14 DAY TRIAL // Ever since Charles Darwin evolution model managed to impose itself through logic and reason as the main approach to explaining our origins and history, experts have been trying to figure out what the root of life is. In other words, they are trying to understand how the primeval cell, the first life form, may have looked like. This is not as easy as it seems. Most single-cell microorganisms today feature components that evolved over billions of years, and so it stand to reason that their ancestors did not have them, but grew or assimilated them. Now, a newly-released model of the minimal cell, this precursor, is proving to be a lot more complicated than first anticipated, ScienceDaily reports.
The new model was created by a consortium of experts, based at the European Molecular Biology Laboratory (EMBL), in Heidelberg, Germany, and the Centre de Regulacio Genomica (CRG), in Barcelona, Spain. The group has been fascinated with questions about early life for quite some time and decided to investigate the matter in more depth. They did so through three scientific papers, which they published one after the other in the latest issue of the top journal Science. Their research was based on Mycoplasma pneumoniae, the bacteria that causes atypical pneumonia.
The new line of work has already revealed a number of new things about the biology of the simple microorganisms that are bacteria, and proved that even the most seemingly simple cell is in fact much more complex than anyone would have thought. M. pneumoniae was selected as the main subject of the new investigation because it is a very small, single-cell bacteria and because it's one of the smaller prokaryotes out there today. These organisms are called that because they lack a cellular nucleus and also do not rely on other organisms' abilities in order to reproduce.

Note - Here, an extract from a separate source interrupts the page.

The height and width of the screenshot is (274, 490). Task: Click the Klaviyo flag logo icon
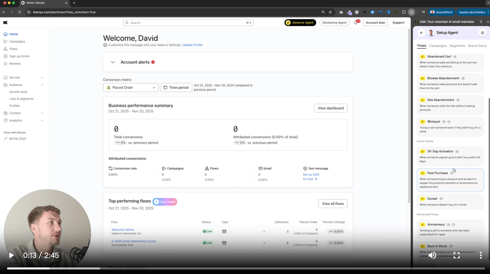[x=5, y=22]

A large surprise that experts in the group had was discovering that a large number of cells inside the organism were in fact multi-functional. They also found enzymes that were involved in catalyzing a large number of completely-different reactions, which means that they had not evolved a high degree of specialization. “At all […] levels, we found M. pneumoniae was more complex than we expected,” concludes EMBL expert Luis Serrano, who co-initiated the project. He is now based at the CRG Systems Biology Department.